Was also hat die Malariamücke mit dem nur halb gestreiften Fell des Quagga zu tun? Was die politische Stabilität mit dem Aussterben des Java-Nashorns? Was die Krankheiten der europäischen Siedler in Amerika mit den Beständen der Wandertaube? Und welche Auswirkungen kann es haben, einen Eimer Barsche in den Viktoria-See zu kippen? In Frenz' Geschichten vom Aussterben lernt der Leser eine Menge über Ökologie und Umweltpolitik.

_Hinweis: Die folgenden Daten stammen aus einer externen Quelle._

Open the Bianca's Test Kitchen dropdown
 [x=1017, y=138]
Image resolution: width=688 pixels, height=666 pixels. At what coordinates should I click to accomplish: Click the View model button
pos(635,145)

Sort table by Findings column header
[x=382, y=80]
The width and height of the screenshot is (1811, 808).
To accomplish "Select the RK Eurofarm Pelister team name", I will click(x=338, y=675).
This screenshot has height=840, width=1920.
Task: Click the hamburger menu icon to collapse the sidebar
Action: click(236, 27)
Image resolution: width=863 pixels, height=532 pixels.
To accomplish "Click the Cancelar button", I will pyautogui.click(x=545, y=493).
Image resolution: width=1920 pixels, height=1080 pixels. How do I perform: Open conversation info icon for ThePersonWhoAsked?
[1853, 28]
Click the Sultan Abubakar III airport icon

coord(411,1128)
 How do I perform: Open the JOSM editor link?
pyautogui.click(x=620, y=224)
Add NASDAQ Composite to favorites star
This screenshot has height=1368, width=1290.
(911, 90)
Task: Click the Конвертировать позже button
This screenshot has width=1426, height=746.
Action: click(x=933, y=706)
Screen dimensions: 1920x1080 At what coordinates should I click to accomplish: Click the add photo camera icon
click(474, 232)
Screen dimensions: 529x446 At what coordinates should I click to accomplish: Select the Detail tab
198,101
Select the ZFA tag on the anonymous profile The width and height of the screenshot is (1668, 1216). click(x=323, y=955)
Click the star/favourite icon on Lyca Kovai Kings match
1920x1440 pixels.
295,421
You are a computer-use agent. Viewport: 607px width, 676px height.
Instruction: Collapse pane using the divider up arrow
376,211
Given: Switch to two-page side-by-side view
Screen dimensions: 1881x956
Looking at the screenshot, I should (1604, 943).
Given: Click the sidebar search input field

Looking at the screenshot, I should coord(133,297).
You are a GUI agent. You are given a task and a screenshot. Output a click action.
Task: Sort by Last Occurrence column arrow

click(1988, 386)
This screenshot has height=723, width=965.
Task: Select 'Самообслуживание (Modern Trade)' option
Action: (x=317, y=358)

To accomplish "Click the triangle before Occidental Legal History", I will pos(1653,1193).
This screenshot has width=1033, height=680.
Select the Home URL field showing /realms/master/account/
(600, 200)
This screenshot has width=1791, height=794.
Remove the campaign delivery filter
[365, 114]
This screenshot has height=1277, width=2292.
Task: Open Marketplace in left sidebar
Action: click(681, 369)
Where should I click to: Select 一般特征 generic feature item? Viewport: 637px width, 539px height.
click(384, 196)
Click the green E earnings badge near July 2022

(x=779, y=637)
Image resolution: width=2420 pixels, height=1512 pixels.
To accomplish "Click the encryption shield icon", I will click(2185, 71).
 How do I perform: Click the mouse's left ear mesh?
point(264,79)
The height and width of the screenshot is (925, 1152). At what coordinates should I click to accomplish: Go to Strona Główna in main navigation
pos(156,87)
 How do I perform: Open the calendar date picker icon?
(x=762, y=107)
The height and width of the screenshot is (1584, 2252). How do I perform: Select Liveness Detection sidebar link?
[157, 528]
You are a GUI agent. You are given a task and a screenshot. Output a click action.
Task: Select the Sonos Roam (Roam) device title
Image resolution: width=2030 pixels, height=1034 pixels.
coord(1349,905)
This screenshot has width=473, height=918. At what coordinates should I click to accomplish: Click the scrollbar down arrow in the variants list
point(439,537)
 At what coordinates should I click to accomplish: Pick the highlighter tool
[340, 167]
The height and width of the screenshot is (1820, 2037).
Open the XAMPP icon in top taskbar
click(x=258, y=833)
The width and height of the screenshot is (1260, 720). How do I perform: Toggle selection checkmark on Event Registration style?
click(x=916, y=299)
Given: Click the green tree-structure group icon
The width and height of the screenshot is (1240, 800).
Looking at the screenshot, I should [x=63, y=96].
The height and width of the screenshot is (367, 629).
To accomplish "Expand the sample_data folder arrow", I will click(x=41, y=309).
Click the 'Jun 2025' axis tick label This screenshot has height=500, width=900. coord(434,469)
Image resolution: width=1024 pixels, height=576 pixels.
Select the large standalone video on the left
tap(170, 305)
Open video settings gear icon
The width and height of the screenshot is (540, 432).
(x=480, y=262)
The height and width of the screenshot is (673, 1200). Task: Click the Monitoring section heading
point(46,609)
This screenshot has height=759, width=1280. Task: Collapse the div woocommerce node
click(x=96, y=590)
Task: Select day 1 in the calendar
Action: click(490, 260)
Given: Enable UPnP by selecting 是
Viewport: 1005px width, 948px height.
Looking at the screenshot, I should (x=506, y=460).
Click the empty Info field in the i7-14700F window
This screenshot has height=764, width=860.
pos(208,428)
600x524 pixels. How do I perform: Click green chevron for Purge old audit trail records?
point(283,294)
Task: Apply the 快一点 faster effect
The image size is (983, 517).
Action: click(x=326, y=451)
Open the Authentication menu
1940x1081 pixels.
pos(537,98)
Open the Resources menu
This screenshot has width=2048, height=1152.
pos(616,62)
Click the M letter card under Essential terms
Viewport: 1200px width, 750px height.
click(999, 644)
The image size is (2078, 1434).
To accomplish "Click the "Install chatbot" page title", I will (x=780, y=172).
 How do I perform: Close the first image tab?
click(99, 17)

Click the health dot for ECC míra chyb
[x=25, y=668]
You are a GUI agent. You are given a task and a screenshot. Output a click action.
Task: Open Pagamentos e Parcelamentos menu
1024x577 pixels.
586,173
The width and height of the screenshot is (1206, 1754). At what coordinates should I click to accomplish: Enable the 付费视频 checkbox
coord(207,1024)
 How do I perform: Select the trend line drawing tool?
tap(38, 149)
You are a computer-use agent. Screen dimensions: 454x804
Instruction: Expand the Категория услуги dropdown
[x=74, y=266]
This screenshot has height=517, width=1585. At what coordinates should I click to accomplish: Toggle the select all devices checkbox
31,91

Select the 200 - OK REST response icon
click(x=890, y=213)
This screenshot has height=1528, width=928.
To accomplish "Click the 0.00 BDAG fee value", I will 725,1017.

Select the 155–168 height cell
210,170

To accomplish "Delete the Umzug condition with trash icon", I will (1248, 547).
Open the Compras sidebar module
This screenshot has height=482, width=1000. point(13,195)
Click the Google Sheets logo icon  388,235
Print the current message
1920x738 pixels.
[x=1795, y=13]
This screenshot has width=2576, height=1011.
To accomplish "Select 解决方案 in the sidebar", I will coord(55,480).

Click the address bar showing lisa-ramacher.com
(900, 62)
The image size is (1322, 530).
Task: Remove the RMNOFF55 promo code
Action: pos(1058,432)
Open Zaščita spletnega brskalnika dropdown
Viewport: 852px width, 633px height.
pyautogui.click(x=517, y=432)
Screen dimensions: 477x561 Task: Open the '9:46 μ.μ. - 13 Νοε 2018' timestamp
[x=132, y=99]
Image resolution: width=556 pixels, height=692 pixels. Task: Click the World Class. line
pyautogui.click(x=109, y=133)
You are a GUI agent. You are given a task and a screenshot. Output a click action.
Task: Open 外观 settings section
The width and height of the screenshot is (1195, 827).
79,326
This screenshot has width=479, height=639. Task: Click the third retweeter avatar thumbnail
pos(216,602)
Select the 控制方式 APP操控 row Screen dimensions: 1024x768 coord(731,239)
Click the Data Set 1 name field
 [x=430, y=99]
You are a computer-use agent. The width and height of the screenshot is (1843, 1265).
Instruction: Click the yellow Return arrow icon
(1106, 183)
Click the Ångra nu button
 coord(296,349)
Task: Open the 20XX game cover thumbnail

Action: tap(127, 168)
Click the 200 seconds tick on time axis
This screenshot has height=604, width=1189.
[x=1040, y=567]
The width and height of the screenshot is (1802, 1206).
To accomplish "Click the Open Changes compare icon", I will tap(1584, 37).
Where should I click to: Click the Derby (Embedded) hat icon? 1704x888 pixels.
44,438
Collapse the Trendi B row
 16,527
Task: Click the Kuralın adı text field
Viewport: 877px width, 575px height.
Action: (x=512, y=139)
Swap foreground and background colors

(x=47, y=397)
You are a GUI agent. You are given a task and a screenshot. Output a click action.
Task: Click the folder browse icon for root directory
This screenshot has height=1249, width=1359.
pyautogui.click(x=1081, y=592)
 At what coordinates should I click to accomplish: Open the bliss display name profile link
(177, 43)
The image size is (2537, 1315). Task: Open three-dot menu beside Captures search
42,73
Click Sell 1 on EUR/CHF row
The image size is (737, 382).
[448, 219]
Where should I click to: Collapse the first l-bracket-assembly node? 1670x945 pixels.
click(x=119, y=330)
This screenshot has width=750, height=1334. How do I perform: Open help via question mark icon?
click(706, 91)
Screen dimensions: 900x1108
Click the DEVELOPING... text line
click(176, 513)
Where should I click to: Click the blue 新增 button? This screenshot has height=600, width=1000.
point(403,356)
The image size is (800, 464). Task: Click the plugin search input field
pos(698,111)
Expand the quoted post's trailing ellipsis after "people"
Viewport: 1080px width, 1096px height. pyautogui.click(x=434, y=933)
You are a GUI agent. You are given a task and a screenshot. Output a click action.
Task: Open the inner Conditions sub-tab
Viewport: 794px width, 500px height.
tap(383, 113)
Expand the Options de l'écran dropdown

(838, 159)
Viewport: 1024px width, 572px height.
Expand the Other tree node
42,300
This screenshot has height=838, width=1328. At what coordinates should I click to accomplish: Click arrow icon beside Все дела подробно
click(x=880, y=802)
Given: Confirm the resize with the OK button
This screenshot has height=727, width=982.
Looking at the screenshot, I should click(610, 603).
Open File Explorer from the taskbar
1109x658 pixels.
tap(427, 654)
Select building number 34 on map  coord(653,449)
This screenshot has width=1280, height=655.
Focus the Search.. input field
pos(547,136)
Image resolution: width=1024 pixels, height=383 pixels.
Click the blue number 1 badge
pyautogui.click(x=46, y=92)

Und hin und wieder gibt es auch ein Happy End. So beim Menschen selbst, der eine extreme Trockenheit während der letzten Eiszeit wahrscheinlich mit nur wenigen hundert Exemplaren im südlichen Afrika überstanden hat. Oder bei der Rettung des Kondors, die allerdings mit der - überflüssigen - Ausrottung einer nur auf diesem Vogel lebenden Laus einherging. Die kleine Laus führt zu einer der vielen großen Fragen, die sich die Gesellschaft beantworten sollte: Ist eine Art mehr Wert als eine andere? Wie viele Ressourcen wollen wir aufwenden, um welche Arten zu retten, welche Natur zu erhalten?
Viele Ökosysteme, so der Autor, bestehen nur noch, weil der Mensch entschieden hat sie in einem bestimmten Zustand zu halten. Weil er erwünschte von unerwünschten Arten unterscheidet, Ratten vergiftet, Ziegen schießt und Kaninchen jagt, um dem Trauerschnäpper und dem Waldpapagei eine Chance zu geben. Retten durch Ausrotten sei in Neuseeland zu einem boomenden und weltweit nachgefragten Dienstleistungssektor geworden. Es ist der verzweifelte Versuch, Grenzen zu verteidigen, die die globalisierte Welt immer wieder einreißt. Lothar Fenz hat ein wichtiges und gleichzeitig kurzweilig zu lesenden Buch geschrieben.
Lothar Frenz: "Lonesome George oder Das Verschwinden der Arten".
Rowohlt Berlin Verlag, Berlin 2012. 350 S., geb., 19,95 [Euro].